-------- AVAILABLE RECORDS --------

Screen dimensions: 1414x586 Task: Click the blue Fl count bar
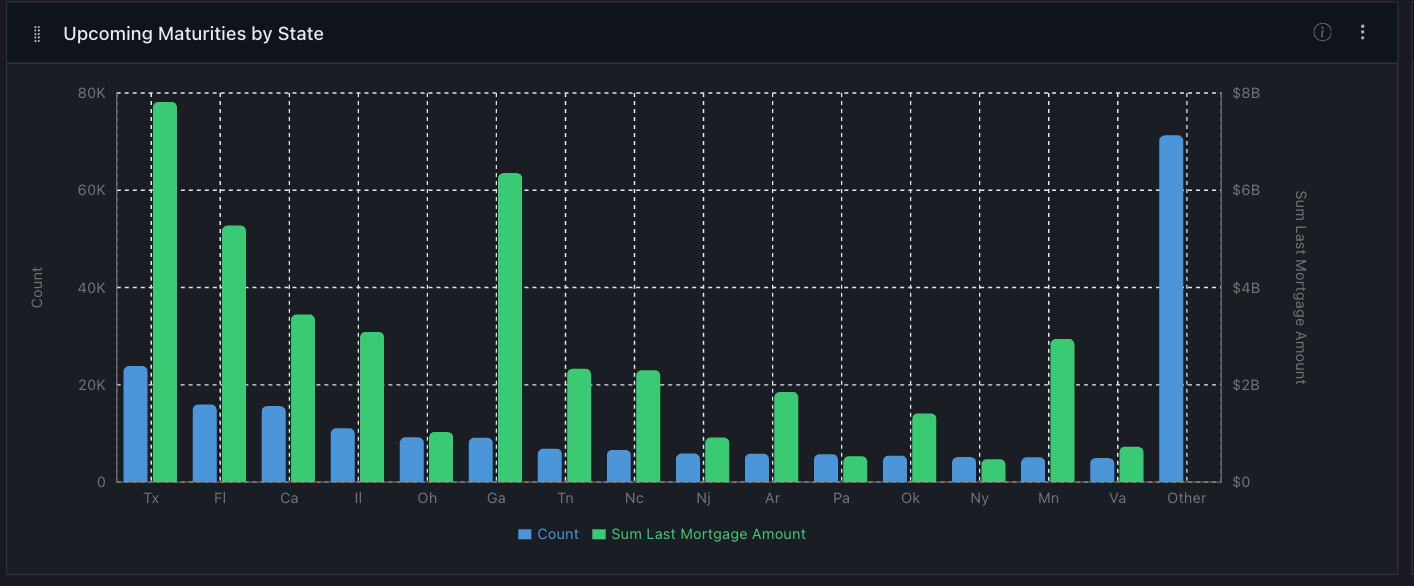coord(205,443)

--------
-------- AVAILABLE RECORDS --------

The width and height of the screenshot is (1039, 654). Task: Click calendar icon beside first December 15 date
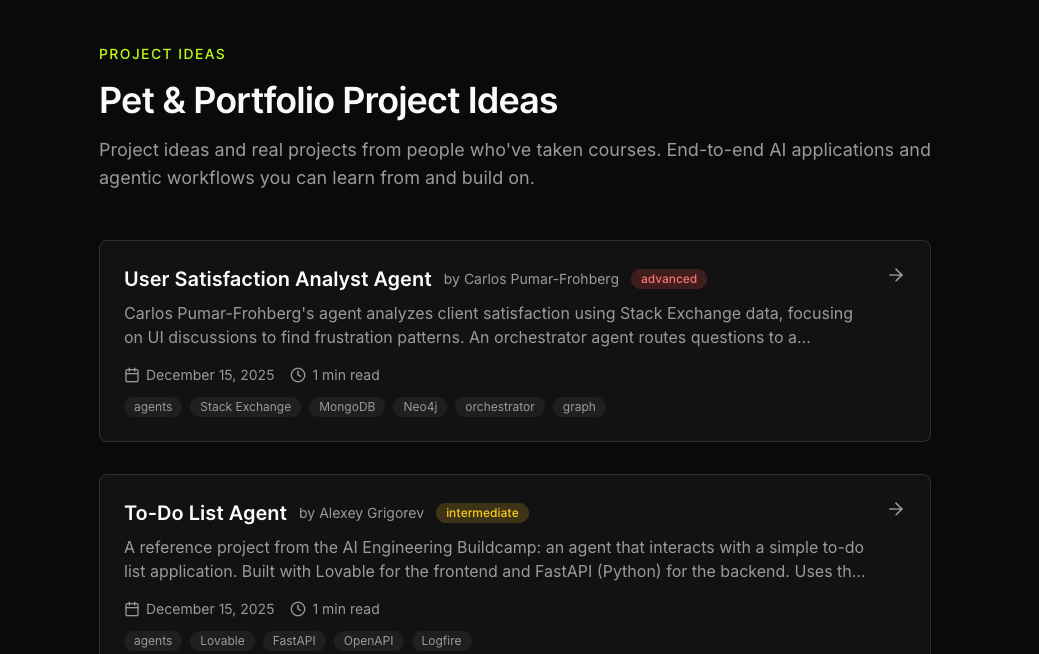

--------
-------- AVAILABLE RECORDS --------

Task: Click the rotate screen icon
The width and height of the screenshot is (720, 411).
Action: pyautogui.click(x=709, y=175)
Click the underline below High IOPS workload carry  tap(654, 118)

--------

ABOUT THIS EXERCISE:
Show all lines in the entries above where the word "icon" appears.

EXPECTED ANSWER:
The width and height of the screenshot is (1039, 654). Task: Click calendar icon beside first December 15 date
Task: Click the rotate screen icon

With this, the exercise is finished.